On Oct 14, 2005, at 10:13, Claus Gerhardt wrote:

> Thanks for the clarification. But why then isn't sudo utility-sys 
> (etc)  the default command run by i-Installer. This would correspond 
> to the old behaviour which didn't cause any headaches as far as I 
> know.

Well, it did not cause headaches because my previous texmf.cnf patched 
a couple of variables such that updmap behaved lik eupdmap-sys. 
Starting with TL2005 I decided to support the possibility of users 
using updmap for personal configuration. That meant
1. Removing the patch in texmf.cnf
2. Rewriting the phases of TeX-related i-packages such that your have a 
choice between per-system (sudo -H -u root updmap-sys) and per-user 
(sudo -H -u user updmap) config.

It turned out that this was in the end not really doable because of the 
complexity of all the different combinations of TL versions, i-Packages 
and their workings, etc. Don't ask, there was too much that was 
becoming a jungle. Hence, I decided to move away from per-user and only 
support per-system. But I do still offer the possibility to use the 
per-user on the command line. So I cannot make updmap behave as 
updmap-sys again, or I'll lose the personal option for all users on the 

So, I had to run updmap-sys (read "any utility-sys") in the i-Package. 
Now, this needs to work in two cases: also when the user decides to 
install in a non-sysadmin location and turns the authentication off. 
The TeX i-Package is relocatable and you can decide to install without 
authentication (which is probably one possibility that has not figured 
in your thoughts). When you do that, there seemed to be a problem (but 
there probably wasn't, so I *may* have made a misjudgement here) 
related to locations. Besides, I decided that it is cleaner to have a 
system-wide install be configurable by any user with privileges without 
differences in the outcome. And also, making sure the local texmf tree 
is not involved will save me a large portion of support requests 
because many of those are because of stuff in ~/Library/texmf.

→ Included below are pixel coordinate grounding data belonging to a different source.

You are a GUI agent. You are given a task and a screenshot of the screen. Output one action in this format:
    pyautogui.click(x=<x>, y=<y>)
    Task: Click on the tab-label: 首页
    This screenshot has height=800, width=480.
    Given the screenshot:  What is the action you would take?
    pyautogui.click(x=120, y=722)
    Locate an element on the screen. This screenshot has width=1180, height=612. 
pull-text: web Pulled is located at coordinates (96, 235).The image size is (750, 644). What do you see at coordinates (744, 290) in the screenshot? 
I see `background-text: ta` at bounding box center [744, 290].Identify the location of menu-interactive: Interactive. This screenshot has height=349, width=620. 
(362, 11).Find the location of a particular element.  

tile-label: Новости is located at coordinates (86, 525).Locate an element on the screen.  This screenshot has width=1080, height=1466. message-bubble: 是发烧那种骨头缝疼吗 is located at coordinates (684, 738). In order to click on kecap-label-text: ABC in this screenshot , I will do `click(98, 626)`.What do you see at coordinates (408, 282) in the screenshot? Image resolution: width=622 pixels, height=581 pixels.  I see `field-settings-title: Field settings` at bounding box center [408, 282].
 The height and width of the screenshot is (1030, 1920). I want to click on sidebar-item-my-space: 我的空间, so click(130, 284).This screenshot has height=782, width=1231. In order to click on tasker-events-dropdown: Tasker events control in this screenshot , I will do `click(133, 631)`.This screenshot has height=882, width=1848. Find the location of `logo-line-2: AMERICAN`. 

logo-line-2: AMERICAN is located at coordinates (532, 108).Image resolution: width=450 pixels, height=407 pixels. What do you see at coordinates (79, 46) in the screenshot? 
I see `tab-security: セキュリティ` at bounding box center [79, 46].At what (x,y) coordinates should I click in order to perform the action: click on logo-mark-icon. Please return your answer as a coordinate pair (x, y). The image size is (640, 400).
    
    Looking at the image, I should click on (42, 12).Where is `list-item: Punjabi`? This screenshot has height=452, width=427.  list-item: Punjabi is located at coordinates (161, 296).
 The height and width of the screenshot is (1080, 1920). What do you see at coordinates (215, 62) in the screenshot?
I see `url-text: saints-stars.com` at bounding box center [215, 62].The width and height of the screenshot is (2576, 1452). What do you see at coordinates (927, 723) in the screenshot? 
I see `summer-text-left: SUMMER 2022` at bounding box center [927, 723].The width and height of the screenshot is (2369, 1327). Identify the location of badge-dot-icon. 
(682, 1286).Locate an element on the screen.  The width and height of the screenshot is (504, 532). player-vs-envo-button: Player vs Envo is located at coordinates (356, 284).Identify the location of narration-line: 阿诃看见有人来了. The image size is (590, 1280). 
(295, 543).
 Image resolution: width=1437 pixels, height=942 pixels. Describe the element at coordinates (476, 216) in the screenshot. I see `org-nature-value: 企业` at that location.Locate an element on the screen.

In all, I decided to go for the pure-system route. It is a difficult 
decision. The new way is cleaner. But also slightly incompatible. If 
you want to use ~/Library/texmf for configuration, you need the command 
line. Otherwise, install stuff in texmf.local.

Having the config stuff in ~/Library//texmf and the outcome in 
texmf.local is also confusing and error prone. That made me decide for 
the cleaner setup. But there are arguments for the other way too.